Principle four is the one that matters when things go wrong: recoverability. A backup that only the builder can restore is not a backup. The documentation must be clear enough for a family member, or an outside expert, to follow without help. This is harder than it sounds. It requires writing for a reader who does not share your assumptions — which is a different kind of discipline than writing for yourself.
Tech#
Three documents govern HomeStack, and all three were established on April 18th — the same day as the strategic framework revision.
The first is the constitution itself: why and what. Principles, goals, the values that do not change when the technology does.
The second is the architecture document: how the system is designed to work, the decisions that shaped it, and the reasoning behind those decisions. It sits between principle and practice. A strategic principle says “data must be recoverable without the builder.” The architecture document says which database engine is used, why PostgreSQL was chosen over alternatives, what the backup strategy looks like in practice, and what exceptions exist and why. Without it, the gap between principle and practice is invisible — you know what you want and you know what you have, but you cannot reconstruct why the system is built the way it is, which means you cannot change it intelligently.
The architecture document started on April 18th and will be revised continuously. An architecture document that never changes is either describing a system that never changes — unlikely — or it has been abandoned as a living reference and become a historical artefact.
The third document is the baseline: a snapshot of the actual running state on a specific date. Every service, every version, every open risk. Not aspirational — actual. The value of a baseline is that it makes drift visible. When something breaks six weeks later, the baseline is the reference point. What changed? When? Why? Without it, troubleshooting is archaeology.

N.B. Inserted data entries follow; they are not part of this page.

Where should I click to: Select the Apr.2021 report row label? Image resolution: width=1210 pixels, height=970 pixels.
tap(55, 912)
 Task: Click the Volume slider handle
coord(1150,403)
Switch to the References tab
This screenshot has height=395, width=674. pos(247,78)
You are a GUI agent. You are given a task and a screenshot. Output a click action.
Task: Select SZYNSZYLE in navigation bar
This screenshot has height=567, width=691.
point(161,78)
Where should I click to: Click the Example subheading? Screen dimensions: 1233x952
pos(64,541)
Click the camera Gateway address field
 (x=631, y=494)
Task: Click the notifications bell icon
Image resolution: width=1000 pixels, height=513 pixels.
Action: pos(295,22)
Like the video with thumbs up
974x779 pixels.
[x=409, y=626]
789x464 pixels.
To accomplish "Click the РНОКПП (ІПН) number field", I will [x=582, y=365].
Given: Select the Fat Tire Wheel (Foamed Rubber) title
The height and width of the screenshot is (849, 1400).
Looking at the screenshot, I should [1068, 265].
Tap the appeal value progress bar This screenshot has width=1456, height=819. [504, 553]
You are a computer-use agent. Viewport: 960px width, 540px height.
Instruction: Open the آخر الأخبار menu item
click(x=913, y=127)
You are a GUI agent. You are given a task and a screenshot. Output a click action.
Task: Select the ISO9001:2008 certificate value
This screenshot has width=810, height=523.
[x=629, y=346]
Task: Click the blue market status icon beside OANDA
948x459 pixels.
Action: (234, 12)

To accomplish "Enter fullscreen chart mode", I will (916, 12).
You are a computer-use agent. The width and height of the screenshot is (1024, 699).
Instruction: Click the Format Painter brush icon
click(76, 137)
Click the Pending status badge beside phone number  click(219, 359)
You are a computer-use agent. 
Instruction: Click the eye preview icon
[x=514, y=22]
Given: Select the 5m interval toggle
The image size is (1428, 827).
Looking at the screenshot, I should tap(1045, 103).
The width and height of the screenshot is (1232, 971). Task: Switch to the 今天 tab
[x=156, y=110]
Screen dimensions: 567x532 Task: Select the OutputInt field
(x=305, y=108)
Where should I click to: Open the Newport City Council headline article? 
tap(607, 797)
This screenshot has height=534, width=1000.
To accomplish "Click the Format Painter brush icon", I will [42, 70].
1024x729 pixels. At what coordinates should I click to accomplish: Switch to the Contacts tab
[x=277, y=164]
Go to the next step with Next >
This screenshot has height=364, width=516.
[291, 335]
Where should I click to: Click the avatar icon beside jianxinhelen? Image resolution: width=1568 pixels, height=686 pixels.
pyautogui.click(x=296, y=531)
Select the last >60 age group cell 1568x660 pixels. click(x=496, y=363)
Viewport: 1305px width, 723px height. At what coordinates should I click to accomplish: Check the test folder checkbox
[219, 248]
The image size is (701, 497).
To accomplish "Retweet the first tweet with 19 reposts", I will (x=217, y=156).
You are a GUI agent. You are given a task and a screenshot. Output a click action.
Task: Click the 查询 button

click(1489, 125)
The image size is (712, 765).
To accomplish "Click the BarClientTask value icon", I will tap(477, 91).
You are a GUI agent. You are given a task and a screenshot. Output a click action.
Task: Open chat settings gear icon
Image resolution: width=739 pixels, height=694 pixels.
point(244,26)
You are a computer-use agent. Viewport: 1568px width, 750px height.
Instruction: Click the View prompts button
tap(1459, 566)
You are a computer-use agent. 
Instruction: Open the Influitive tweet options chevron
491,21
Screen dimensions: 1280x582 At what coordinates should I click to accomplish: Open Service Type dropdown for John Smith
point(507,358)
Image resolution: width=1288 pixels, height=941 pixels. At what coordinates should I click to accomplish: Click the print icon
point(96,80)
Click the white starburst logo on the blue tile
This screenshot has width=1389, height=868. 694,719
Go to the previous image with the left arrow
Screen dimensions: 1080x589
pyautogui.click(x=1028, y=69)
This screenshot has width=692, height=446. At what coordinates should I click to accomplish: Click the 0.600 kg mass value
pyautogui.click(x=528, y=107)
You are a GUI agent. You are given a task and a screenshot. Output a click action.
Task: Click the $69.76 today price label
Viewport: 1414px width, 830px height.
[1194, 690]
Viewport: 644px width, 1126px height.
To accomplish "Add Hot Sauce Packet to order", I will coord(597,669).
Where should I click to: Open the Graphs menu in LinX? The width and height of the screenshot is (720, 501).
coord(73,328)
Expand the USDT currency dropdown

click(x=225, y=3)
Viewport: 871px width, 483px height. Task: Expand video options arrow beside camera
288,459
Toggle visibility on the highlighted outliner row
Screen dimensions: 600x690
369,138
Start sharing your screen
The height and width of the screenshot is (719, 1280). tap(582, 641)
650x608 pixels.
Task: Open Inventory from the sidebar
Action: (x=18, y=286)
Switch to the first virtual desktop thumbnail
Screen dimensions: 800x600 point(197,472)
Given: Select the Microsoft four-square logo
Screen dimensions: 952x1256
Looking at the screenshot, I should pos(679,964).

The first baseline covered what existed at the time: Ubuntu Server 24.04, Docker with three bridge networks, Caddy as the reverse proxy, PostgreSQL as the primary database, SSH hardening, UFW, Fail2Ban, AIDE, BorgBackup. No external services yet. No SSO. No monitoring beyond Uptime Kuma. A short document — deliberately. A baseline that tries to describe everything becomes a burden to maintain. A baseline that describes the actual current state, updated after each significant change, becomes a tool.
Project#
Three documents, one day, before most of the stack existed.
The instinct to write the framework first rather than last is worth examining. It is not obviously correct. You could argue that you should build first and extract principles from what you actually did. That approach produces principles grounded in reality but tends to produce post-hoc rationalisations — stories that justify what happened rather than tests that would have changed behaviour.
Writing the framework first, then revising it when it proved too abstract, produced something different. The first version exposed the assumptions. The revision made them honest. The result was a document that could actually be used to make decisions — not just to describe them after the fact.
The architecture document and the baseline are the complement. The framework says what matters. The architecture says how it is built and why. The baseline says what exists. Together they answer a question that most projects never ask clearly: does what we have match what we said we were building?
For HomeStack on April 18th, the answer was: partially. The foundation was sound. The services were not yet built. The principles were written. The practice was ahead of them.
That gap is not a problem. It is a plan.